* EXERCISE INSTRUCTIONS: Reproduce the records below exactly, with nothing altered.

* DATA EXCERPTS:
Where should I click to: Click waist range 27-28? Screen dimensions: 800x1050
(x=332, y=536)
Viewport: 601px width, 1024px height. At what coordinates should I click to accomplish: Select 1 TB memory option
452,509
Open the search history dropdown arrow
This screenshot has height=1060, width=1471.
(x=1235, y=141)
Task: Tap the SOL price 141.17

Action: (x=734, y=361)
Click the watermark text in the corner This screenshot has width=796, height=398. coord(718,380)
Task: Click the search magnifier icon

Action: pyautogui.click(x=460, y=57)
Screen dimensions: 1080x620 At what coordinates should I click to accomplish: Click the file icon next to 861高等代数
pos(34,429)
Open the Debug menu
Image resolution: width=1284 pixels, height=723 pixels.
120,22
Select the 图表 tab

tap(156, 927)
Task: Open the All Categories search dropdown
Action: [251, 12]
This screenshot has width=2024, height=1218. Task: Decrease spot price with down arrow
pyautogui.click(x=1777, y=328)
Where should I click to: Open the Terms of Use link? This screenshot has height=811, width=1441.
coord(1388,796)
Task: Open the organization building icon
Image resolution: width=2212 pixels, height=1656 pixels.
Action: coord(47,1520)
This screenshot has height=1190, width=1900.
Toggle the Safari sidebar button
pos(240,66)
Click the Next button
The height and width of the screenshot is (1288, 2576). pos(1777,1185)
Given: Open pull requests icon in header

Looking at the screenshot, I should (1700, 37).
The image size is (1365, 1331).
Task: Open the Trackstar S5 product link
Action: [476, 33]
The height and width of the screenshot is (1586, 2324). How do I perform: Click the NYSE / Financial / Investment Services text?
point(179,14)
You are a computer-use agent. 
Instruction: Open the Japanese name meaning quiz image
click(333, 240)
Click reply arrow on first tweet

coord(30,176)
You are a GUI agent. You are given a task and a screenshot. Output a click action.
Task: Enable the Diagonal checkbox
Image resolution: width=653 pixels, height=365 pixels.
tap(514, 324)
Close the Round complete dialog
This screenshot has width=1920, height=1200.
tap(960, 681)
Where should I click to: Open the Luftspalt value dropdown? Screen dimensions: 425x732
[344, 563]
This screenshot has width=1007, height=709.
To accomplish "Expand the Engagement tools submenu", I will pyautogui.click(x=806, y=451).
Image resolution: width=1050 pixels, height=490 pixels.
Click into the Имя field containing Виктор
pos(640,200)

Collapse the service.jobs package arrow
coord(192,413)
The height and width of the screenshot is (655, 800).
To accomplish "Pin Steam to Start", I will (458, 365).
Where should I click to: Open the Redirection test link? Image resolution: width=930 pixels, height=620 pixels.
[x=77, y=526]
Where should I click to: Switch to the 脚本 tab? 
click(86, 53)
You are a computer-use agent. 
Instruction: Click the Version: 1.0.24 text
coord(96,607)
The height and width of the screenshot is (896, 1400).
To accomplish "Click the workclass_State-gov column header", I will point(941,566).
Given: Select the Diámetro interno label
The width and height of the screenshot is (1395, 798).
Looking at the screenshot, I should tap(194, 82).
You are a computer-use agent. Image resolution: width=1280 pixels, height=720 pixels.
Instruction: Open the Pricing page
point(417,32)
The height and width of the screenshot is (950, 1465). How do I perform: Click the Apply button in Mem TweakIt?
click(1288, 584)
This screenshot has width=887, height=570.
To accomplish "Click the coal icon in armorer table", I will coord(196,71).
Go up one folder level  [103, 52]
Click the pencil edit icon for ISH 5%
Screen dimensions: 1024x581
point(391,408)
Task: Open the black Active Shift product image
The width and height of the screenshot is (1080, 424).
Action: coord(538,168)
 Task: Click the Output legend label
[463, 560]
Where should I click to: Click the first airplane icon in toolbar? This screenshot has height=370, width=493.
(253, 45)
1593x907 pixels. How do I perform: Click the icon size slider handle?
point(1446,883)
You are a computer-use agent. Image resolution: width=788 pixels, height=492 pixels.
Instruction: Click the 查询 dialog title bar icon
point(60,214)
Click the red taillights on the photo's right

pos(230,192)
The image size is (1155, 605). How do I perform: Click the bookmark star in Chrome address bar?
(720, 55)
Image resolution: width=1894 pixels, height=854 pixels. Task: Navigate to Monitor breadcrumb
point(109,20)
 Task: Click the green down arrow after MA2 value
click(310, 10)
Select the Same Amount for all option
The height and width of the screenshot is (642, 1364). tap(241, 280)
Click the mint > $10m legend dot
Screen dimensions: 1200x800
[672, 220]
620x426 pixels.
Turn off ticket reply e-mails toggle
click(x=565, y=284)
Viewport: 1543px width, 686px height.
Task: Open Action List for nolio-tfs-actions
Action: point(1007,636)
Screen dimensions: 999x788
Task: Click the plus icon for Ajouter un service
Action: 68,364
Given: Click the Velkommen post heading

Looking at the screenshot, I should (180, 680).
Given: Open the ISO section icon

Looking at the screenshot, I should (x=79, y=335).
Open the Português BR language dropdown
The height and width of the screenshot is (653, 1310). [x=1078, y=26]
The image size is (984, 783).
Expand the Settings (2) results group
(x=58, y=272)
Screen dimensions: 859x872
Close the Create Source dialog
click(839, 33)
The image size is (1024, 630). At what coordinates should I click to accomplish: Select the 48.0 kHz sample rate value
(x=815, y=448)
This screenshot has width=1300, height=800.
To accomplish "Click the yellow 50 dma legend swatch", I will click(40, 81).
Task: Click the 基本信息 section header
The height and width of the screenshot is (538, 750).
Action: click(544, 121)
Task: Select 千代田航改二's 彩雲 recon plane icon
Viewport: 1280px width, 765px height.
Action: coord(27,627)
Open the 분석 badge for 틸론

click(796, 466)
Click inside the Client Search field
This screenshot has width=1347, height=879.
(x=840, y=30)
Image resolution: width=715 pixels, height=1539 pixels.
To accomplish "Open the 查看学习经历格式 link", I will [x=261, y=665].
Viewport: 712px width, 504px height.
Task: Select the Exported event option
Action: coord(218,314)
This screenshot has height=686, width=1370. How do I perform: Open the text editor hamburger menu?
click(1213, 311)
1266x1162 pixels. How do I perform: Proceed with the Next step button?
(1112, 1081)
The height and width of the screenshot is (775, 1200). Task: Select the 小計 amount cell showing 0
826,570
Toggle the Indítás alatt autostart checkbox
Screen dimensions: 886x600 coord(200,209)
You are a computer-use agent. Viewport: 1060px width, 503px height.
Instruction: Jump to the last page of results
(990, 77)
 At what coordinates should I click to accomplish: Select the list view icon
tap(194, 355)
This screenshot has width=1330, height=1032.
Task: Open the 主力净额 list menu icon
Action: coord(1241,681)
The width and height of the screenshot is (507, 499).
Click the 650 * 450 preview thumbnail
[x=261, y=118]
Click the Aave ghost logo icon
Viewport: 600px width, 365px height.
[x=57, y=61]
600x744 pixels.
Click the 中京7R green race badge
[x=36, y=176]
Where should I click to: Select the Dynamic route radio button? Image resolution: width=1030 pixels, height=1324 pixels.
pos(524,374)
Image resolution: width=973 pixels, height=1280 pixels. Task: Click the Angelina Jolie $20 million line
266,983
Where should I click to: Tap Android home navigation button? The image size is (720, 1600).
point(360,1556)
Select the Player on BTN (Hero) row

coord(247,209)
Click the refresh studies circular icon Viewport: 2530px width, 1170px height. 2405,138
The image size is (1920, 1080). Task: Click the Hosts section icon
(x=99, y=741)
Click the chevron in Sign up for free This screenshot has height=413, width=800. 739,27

* WRITTEN REPLY:
Where should I click to: Click waist range 27-28? Screen dimensions: 800x1050
(x=332, y=536)
Viewport: 601px width, 1024px height. At what coordinates should I click to accomplish: Select 1 TB memory option
452,509
Open the search history dropdown arrow
This screenshot has height=1060, width=1471.
(x=1235, y=141)
Task: Tap the SOL price 141.17

Action: (x=734, y=361)
Click the watermark text in the corner This screenshot has width=796, height=398. coord(718,380)
Task: Click the search magnifier icon

Action: pyautogui.click(x=460, y=57)
Screen dimensions: 1080x620 At what coordinates should I click to accomplish: Click the file icon next to 861高等代数
pos(34,429)
Open the Debug menu
Image resolution: width=1284 pixels, height=723 pixels.
120,22
Select the 图表 tab

tap(156, 927)
Task: Open the All Categories search dropdown
Action: [251, 12]
This screenshot has width=2024, height=1218. Task: Decrease spot price with down arrow
pyautogui.click(x=1777, y=328)
Where should I click to: Open the Terms of Use link? This screenshot has height=811, width=1441.
coord(1388,796)
Task: Open the organization building icon
Image resolution: width=2212 pixels, height=1656 pixels.
Action: coord(47,1520)
This screenshot has height=1190, width=1900.
Toggle the Safari sidebar button
pos(240,66)
Click the Next button
The height and width of the screenshot is (1288, 2576). pos(1777,1185)
Given: Open pull requests icon in header

Looking at the screenshot, I should (1700, 37).
The image size is (1365, 1331).
Task: Open the Trackstar S5 product link
Action: [476, 33]
The height and width of the screenshot is (1586, 2324). How do I perform: Click the NYSE / Financial / Investment Services text?
point(179,14)
You are a computer-use agent. 
Instruction: Open the Japanese name meaning quiz image
click(333, 240)
Click reply arrow on first tweet

coord(30,176)
You are a GUI agent. You are given a task and a screenshot. Output a click action.
Task: Enable the Diagonal checkbox
Image resolution: width=653 pixels, height=365 pixels.
tap(514, 324)
Close the Round complete dialog
This screenshot has width=1920, height=1200.
tap(960, 681)
Where should I click to: Open the Luftspalt value dropdown? Screen dimensions: 425x732
[344, 563]
This screenshot has width=1007, height=709.
To accomplish "Expand the Engagement tools submenu", I will pyautogui.click(x=806, y=451).
Image resolution: width=1050 pixels, height=490 pixels.
Click into the Имя field containing Виктор
pos(640,200)

Collapse the service.jobs package arrow
coord(192,413)
The height and width of the screenshot is (655, 800).
To accomplish "Pin Steam to Start", I will (458, 365).
Where should I click to: Open the Redirection test link? Image resolution: width=930 pixels, height=620 pixels.
[x=77, y=526]
Where should I click to: Switch to the 脚本 tab? 
click(86, 53)
You are a computer-use agent. 
Instruction: Click the Version: 1.0.24 text
coord(96,607)
The height and width of the screenshot is (896, 1400).
To accomplish "Click the workclass_State-gov column header", I will point(941,566).
Given: Select the Diámetro interno label
The width and height of the screenshot is (1395, 798).
Looking at the screenshot, I should tap(194, 82).
You are a computer-use agent. Image resolution: width=1280 pixels, height=720 pixels.
Instruction: Open the Pricing page
point(417,32)
The height and width of the screenshot is (950, 1465). How do I perform: Click the Apply button in Mem TweakIt?
click(1288, 584)
This screenshot has width=887, height=570.
To accomplish "Click the coal icon in armorer table", I will coord(196,71).
Go up one folder level  [103, 52]
Click the pencil edit icon for ISH 5%
Screen dimensions: 1024x581
point(391,408)
Task: Open the black Active Shift product image
The width and height of the screenshot is (1080, 424).
Action: coord(538,168)
 Task: Click the Output legend label
[463, 560]
Where should I click to: Click the first airplane icon in toolbar? This screenshot has height=370, width=493.
(253, 45)
1593x907 pixels. How do I perform: Click the icon size slider handle?
point(1446,883)
You are a computer-use agent. Image resolution: width=788 pixels, height=492 pixels.
Instruction: Click the 查询 dialog title bar icon
point(60,214)
Click the red taillights on the photo's right

pos(230,192)
The image size is (1155, 605). How do I perform: Click the bookmark star in Chrome address bar?
(720, 55)
Image resolution: width=1894 pixels, height=854 pixels. Task: Navigate to Monitor breadcrumb
point(109,20)
 Task: Click the green down arrow after MA2 value
click(310, 10)
Select the Same Amount for all option
The height and width of the screenshot is (642, 1364). tap(241, 280)
Click the mint > $10m legend dot
Screen dimensions: 1200x800
[672, 220]
620x426 pixels.
Turn off ticket reply e-mails toggle
click(x=565, y=284)
Viewport: 1543px width, 686px height.
Task: Open Action List for nolio-tfs-actions
Action: point(1007,636)
Screen dimensions: 999x788
Task: Click the plus icon for Ajouter un service
Action: 68,364
Given: Click the Velkommen post heading

Looking at the screenshot, I should (180, 680).
Given: Open the ISO section icon

Looking at the screenshot, I should (x=79, y=335).
Open the Português BR language dropdown
The height and width of the screenshot is (653, 1310). [x=1078, y=26]
The image size is (984, 783).
Expand the Settings (2) results group
(x=58, y=272)
Screen dimensions: 859x872
Close the Create Source dialog
click(839, 33)
The image size is (1024, 630). At what coordinates should I click to accomplish: Select the 48.0 kHz sample rate value
(x=815, y=448)
This screenshot has width=1300, height=800.
To accomplish "Click the yellow 50 dma legend swatch", I will click(40, 81).
Task: Click the 基本信息 section header
The height and width of the screenshot is (538, 750).
Action: click(544, 121)
Task: Select 千代田航改二's 彩雲 recon plane icon
Viewport: 1280px width, 765px height.
Action: coord(27,627)
Open the 분석 badge for 틸론

click(796, 466)
Click inside the Client Search field
This screenshot has width=1347, height=879.
(x=840, y=30)
Image resolution: width=715 pixels, height=1539 pixels.
To accomplish "Open the 查看学习经历格式 link", I will [x=261, y=665].
Viewport: 712px width, 504px height.
Task: Select the Exported event option
Action: coord(218,314)
This screenshot has height=686, width=1370. How do I perform: Open the text editor hamburger menu?
click(1213, 311)
1266x1162 pixels. How do I perform: Proceed with the Next step button?
(1112, 1081)
The height and width of the screenshot is (775, 1200). Task: Select the 小計 amount cell showing 0
826,570
Toggle the Indítás alatt autostart checkbox
Screen dimensions: 886x600 coord(200,209)
You are a computer-use agent. Viewport: 1060px width, 503px height.
Instruction: Jump to the last page of results
(990, 77)
 At what coordinates should I click to accomplish: Select the list view icon
tap(194, 355)
This screenshot has width=1330, height=1032.
Task: Open the 主力净额 list menu icon
Action: coord(1241,681)
The width and height of the screenshot is (507, 499).
Click the 650 * 450 preview thumbnail
[x=261, y=118]
Click the Aave ghost logo icon
Viewport: 600px width, 365px height.
[x=57, y=61]
600x744 pixels.
Click the 中京7R green race badge
[x=36, y=176]
Where should I click to: Select the Dynamic route radio button? Image resolution: width=1030 pixels, height=1324 pixels.
pos(524,374)
Image resolution: width=973 pixels, height=1280 pixels. Task: Click the Angelina Jolie $20 million line
266,983
Where should I click to: Tap Android home navigation button? The image size is (720, 1600).
point(360,1556)
Select the Player on BTN (Hero) row

coord(247,209)
Click the refresh studies circular icon Viewport: 2530px width, 1170px height. 2405,138
The image size is (1920, 1080). Task: Click the Hosts section icon
(x=99, y=741)
Click the chevron in Sign up for free This screenshot has height=413, width=800. 739,27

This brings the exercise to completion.